다음 퀴즈를 통해 우선순위 큐(Priority Queue)와 힙(Heap) 개념을 정확히 이해하고 있는지 확인해 보세요! 😊


 

 

🧩 1. 개념 이해 문제

 

(1) 우선순위 큐(Priority Queue)의 특징으로 옳지 않은 것은?

  1. 높은 우선순위를 가진 요소가 먼저 처리된다.
  2. 일반적인 큐(Queue)와 다르게 삽입 순서가 중요하다.
  3. 힙(Heap)을 사용하여 구현할 수 있다.
  4. 모든 경우에서 항상 O(1)의 성능을 보장한다.

 

(2) 최소 힙(Min Heap)과 최대 힙(Max Heap)에 대한 설명으로 옳지 않은 것은?

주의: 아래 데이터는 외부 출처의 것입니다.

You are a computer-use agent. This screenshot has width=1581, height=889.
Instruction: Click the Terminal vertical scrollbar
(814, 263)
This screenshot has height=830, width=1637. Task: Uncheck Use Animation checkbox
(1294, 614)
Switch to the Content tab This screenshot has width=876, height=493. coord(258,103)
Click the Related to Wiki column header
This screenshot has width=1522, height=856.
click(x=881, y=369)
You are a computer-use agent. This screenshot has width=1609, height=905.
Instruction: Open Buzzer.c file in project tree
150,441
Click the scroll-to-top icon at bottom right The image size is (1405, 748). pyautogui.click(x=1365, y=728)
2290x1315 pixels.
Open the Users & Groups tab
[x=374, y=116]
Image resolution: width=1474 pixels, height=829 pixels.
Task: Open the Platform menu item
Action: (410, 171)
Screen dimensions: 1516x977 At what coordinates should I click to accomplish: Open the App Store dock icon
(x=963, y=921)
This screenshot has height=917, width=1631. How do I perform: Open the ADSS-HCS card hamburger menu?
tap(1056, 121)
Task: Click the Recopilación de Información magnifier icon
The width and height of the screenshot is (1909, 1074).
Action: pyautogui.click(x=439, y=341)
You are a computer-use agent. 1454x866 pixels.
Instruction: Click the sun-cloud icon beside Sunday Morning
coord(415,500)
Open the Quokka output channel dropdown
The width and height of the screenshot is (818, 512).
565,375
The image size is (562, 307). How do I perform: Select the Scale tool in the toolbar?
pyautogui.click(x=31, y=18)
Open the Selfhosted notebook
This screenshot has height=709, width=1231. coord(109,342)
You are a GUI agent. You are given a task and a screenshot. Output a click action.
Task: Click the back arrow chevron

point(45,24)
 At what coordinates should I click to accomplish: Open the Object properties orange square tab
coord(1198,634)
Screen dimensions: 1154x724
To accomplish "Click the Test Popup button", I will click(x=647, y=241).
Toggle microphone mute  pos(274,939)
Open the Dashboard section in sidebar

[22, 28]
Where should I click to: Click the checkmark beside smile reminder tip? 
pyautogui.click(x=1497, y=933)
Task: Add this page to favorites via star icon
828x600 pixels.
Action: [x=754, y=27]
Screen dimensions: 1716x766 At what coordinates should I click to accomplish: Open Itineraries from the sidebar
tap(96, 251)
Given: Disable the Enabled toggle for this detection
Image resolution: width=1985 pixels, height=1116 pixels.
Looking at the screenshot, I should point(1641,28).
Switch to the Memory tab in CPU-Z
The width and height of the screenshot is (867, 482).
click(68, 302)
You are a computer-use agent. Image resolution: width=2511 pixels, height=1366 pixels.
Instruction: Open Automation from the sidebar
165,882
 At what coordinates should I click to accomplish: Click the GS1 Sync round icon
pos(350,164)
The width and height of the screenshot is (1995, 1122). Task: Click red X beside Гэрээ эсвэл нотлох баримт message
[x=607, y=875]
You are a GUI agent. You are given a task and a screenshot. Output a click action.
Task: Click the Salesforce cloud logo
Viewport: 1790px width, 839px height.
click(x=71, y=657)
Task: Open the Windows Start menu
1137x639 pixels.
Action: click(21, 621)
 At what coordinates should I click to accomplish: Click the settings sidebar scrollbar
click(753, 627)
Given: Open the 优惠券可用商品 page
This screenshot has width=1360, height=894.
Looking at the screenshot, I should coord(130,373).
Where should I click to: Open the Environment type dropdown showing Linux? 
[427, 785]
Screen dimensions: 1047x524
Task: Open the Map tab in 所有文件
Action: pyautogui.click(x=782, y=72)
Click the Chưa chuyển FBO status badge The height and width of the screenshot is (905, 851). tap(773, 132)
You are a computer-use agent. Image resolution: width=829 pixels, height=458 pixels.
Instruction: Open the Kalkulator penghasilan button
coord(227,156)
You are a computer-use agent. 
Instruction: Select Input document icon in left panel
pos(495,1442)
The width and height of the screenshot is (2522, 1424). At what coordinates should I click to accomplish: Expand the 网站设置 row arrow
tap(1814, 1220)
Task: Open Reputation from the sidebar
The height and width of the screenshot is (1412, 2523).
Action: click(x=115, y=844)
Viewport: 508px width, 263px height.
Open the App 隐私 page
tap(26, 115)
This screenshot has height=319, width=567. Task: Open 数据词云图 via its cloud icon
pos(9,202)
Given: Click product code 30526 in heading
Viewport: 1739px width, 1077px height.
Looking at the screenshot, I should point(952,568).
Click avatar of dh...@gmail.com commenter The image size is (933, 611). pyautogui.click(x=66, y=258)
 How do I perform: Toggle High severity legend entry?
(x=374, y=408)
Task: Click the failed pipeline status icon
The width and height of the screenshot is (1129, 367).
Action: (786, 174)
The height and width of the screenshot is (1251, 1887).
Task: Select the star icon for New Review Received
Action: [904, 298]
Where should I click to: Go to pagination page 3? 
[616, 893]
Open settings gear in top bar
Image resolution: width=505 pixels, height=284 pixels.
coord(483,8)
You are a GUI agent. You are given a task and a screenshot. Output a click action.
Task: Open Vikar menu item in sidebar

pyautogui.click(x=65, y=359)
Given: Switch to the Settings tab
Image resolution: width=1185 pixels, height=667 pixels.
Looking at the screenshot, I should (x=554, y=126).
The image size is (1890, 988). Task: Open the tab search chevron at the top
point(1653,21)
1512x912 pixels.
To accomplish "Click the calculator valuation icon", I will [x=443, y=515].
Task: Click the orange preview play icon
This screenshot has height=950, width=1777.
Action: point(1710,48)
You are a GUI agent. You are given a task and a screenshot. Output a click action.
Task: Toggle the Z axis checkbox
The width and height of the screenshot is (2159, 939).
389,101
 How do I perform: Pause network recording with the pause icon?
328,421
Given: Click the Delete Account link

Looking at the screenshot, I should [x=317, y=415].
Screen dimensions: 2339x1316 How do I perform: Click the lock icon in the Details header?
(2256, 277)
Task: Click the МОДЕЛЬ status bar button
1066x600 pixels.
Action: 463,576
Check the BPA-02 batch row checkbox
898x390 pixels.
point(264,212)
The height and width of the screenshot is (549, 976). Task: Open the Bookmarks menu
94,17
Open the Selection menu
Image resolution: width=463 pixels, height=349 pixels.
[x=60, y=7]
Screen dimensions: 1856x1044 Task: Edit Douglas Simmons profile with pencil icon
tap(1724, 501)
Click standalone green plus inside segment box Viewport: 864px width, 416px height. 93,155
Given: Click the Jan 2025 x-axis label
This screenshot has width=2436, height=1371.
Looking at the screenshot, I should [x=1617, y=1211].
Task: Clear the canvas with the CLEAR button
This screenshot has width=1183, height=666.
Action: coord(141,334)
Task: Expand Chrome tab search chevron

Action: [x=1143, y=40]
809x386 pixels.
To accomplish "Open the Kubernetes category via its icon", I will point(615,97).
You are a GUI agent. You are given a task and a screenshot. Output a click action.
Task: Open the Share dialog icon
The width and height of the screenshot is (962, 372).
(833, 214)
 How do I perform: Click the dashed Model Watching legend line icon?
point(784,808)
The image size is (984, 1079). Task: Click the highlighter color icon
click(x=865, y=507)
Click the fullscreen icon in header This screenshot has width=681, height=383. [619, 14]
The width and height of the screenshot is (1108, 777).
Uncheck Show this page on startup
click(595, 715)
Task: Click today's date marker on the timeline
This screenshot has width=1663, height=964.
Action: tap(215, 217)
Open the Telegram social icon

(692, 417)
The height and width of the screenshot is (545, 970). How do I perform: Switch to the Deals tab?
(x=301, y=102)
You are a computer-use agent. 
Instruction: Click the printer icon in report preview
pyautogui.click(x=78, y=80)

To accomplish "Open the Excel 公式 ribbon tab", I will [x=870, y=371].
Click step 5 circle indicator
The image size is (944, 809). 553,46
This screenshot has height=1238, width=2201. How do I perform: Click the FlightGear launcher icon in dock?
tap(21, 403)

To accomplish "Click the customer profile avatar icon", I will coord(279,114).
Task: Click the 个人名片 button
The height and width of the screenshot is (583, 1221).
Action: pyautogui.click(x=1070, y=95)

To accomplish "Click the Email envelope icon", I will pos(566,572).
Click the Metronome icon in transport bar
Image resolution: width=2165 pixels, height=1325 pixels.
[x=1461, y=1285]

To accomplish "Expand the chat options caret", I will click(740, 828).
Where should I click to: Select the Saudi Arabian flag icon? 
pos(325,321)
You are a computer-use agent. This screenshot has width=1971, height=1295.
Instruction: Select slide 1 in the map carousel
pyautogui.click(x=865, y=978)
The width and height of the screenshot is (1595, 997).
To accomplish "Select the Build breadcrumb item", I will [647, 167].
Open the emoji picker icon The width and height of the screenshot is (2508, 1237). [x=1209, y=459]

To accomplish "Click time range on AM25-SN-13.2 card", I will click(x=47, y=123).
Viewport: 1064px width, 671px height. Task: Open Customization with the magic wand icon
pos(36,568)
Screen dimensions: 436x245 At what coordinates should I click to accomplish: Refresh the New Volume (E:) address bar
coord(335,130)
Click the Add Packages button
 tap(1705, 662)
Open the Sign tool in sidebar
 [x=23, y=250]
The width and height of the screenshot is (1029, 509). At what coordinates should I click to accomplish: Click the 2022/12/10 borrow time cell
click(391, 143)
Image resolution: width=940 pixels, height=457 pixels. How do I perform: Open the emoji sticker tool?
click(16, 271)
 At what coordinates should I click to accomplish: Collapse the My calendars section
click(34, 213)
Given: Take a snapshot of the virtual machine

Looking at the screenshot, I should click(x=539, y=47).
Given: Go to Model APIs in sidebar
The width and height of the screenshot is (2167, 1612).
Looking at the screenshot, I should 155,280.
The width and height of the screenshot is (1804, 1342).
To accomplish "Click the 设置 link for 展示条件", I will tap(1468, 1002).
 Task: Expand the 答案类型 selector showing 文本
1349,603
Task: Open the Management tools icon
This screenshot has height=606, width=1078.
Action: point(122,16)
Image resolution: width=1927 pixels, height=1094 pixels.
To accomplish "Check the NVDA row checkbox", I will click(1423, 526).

  1. 최소 힙의 루트 노드는 항상 가장 작은 값이다.
  2. 최대 힙의 루트 노드는 항상 가장 큰 값이다.
  3. 최소 힙에서 요소를 삽입할 때 O(n)의 시간이 걸린다.
  4. Python의 heapq 모듈은 기본적으로 최소 힙을 제공한다.

 

 

🧩 2. 실전 문제

 

(3) 다음 코드의 실행 결과는?

import heapq
pq = []
heapq.heappush(pq, (2, 'B'))
heapq.heappush(pq, (1, 'A'))
heapq.heappush(pq, (3, 'C'))
print(heapq.heappop(pq))
  1. (3, 'C')
  2. (1, 'A')
  3. (2, 'B')
  4. (None, None)

 

(4) 다음 코드가 실행될 경우 출력될 결과는?

import heapq
max_heap = []
heapq.heappush(max_heap, -10)
heapq.heappush(max_heap, -5)
heapq.heappush(max_heap, -15)
print(-heapq.heappop(max_heap))
  1. 5
  2. 10
  3. 15
  4. -15

 

 

 

 

 

 

 

 

 

 

 

 

 

 

 

 

 

 

🏆 정답 및 해설

(1) 정답: 4
✅ 우선순위 큐는 일반적으로 O(log n) 시간복잡도를 가지며, 항상 O(1) 성능을 보장하지 않습니다.

(2) 정답: 3
✅ 최소 힙에서 요소를 삽입할 때 O(log n)의 시간이 걸립니다. O(n)이 아님에 주의하세요.

(3) 정답: 2
✅ heappop()은 우선순위가 가장 높은 요소를 제거하므로 (1, 'A')가 출력됩니다.

(4) 정답: 3
✅ 최대 힙은 Python의 heapq를 음수로 변환하여 사용하므로, -15가 가장 작은 값으로 저장되며, 이를 다시 양수로 변환하면 15가 출력됩니다.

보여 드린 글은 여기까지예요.